La CGT va donc défiler demain avec La France Insoumise. Pourquoi ce changement de stratégie du syndicat ?

Samedi la CGT va défiler dans une manifestation politique
Samedi la CGT va défiler dans une manifestation politique © AFP / Hans Lucas / Greg Looping

En réalité ce n’est pas un changement de stratégie de la direction de la CGT, c’est le résultat d’un vote des Unions départementales qui a décidé de cette participation. La direction du syndicat n’est pas ravie mais la base en a décidé ainsi. Philippe Martinez, pour bien différencier les rôles de chacun (syndicats et partis), avait déclaré, lorsqu’il avait été décidé que la CGT ne participerait pas à la première manifestation dite de la "fête à Macron", le 5 mai dernier, que son but n’était pas un changement de président de la République.

Aujourd’hui, donc, sur la pression de sa base, la CGT change de stratégie. Ça n’a rien de problématique d’un point de vue démocratique. Qu’un syndicat et un parti cheminent ensemble, ça se fait dans la plupart des grandes démocraties. Et même si la CGT a toujours proclamé son indépendance de fonctionnement, elle a, en fait, longtemps été quasi organiquement liée au Parti Communiste, pour le bien, d’ailleurs, des deux organisations. 

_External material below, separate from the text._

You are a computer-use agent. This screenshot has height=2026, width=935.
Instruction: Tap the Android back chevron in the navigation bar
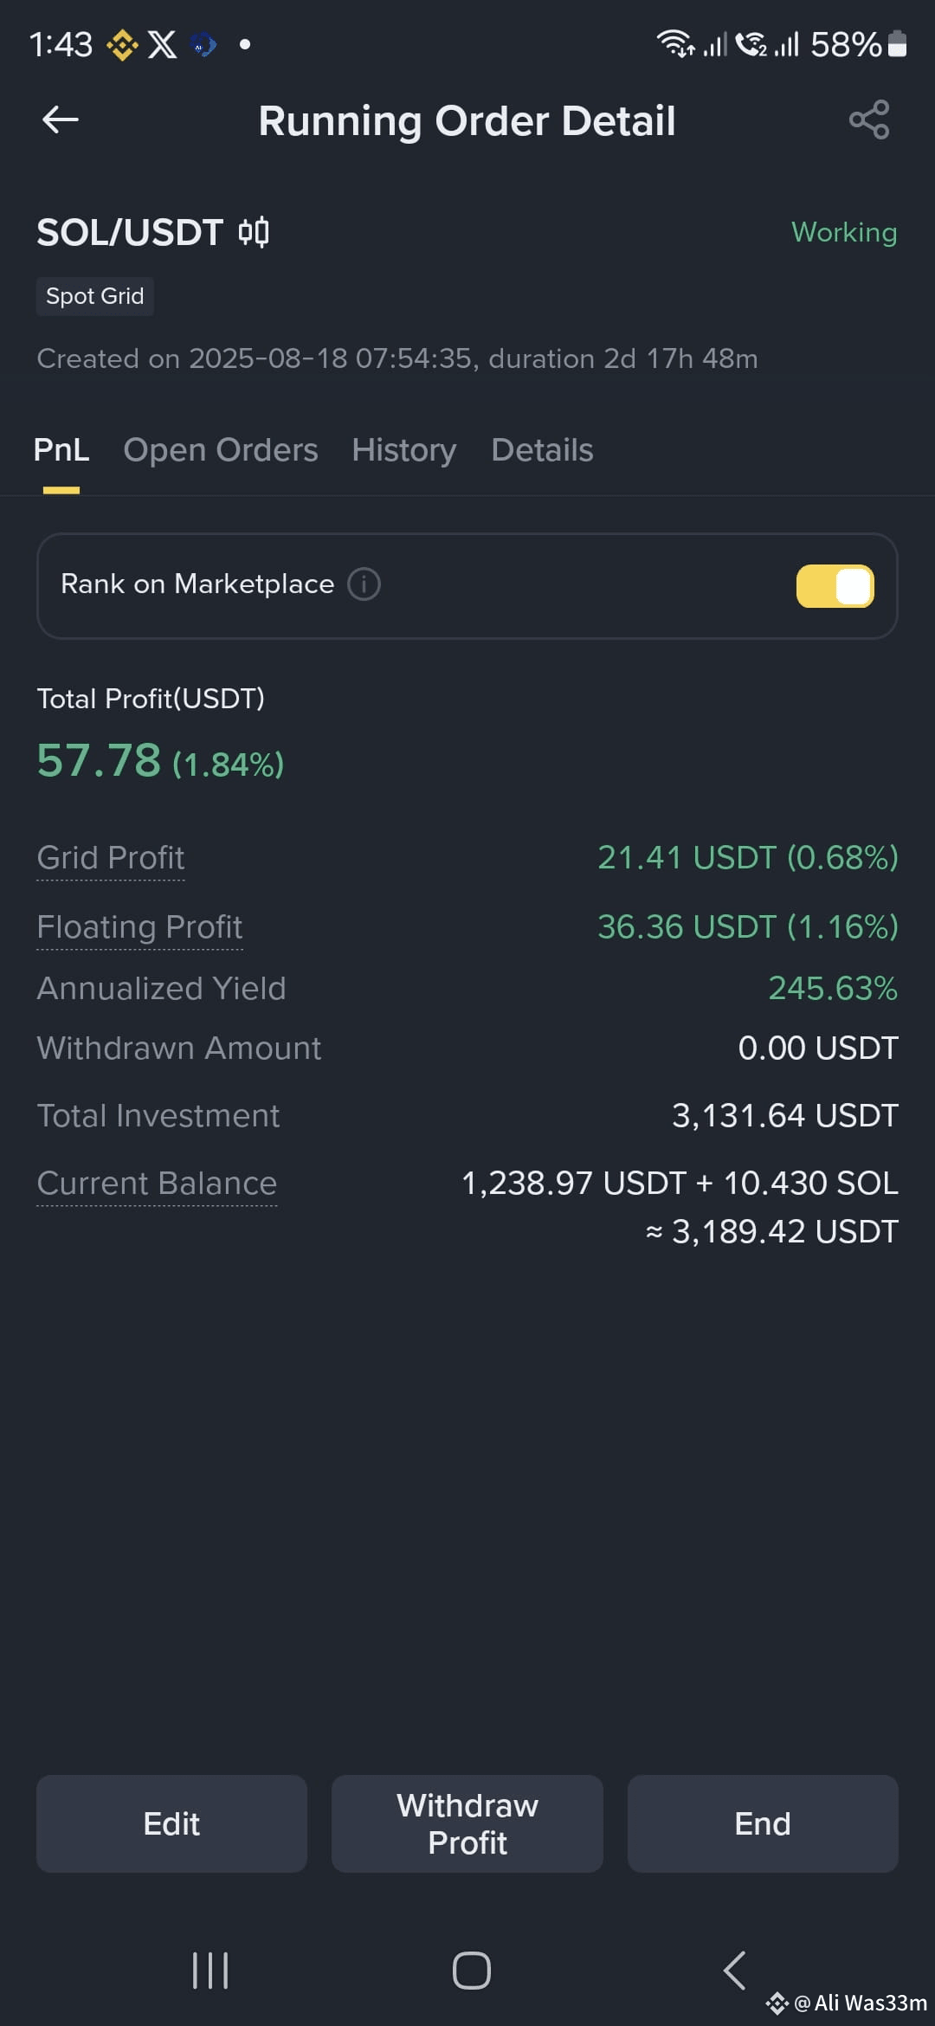coord(734,1971)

Entre 1947 et 1996, c’était le Comité Central du PC qui choisissait le patron de la CGT. En 1996, donc, Louis Viannet a mis fin à cette pratique. L’argument était vertueux. Il s’agissait pour le syndicat de gagner en indépendance. Ce subit besoin d’autonomie correspondait surtout à l’effondrement de l’influence du PC dans un contexte d’agonie du communisme. La CGT ne voulait plus lier son sort au boulet communiste. 

La situation a changé

Aujourd’hui il y a la France insoumise une force qui domine la gauche et dont le chef apparaît aux yeux des Français comme le premier opposant au macronisme. Il est donc temps de recréer un partenariat, ponctuel bien sûr, avec un parti politique en forme. La base de la CGT vote très largement pour LFI et pousse à cette convergence. D’autant que les luttes sociales, en ordre politique et syndical dispersé, tiennent dans la durée, en ce moment, mais ne sont ni massives ni efficaces. Les réformes passent. Même quand la majorité des Français est contre une réforme (ce qui est le cas pour celle de la fonction publique mais pas pour celle de la SNCF), une plus grande majorité encore s’oppose à ceux qui contestent les réformes. 

Il apparaît donc maintenant aux cégétiste qu’il faut faire masse

La mobilisation de demain est un test. A la direction de la CGT, on est quand même inquiet des prétentions démesurées de Jean-Luc Mélenchon de faire défiler un, voire deux millions de Français ! Mais à ce stade de la contestation et compte tenu de l’intransigeance (ou de la fermeté) du gouvernement, la CGT serait apparue mauvaise camarade de ne pas battre le pavé avec LFI. Ce pôle de contestation dur n’est pas pour déplaire au Président et au Premier ministre. Pour eux, c’est une coalition des râleurs, de nonistes perpétuels. Emmanuel Macron réédite la vieille stratégie du miroir "Gaullo/Coco", comme disaient, goguenards, les stratèges du Général. Les deux parties bénéficiaient de ce face à face dans un jeu de rôle qui perpétue cette culture d’affrontement de nos relations sociales, avec laquelle Emmanuel Macron prétendait pourtant vouloir (ou pouvoir) rompre.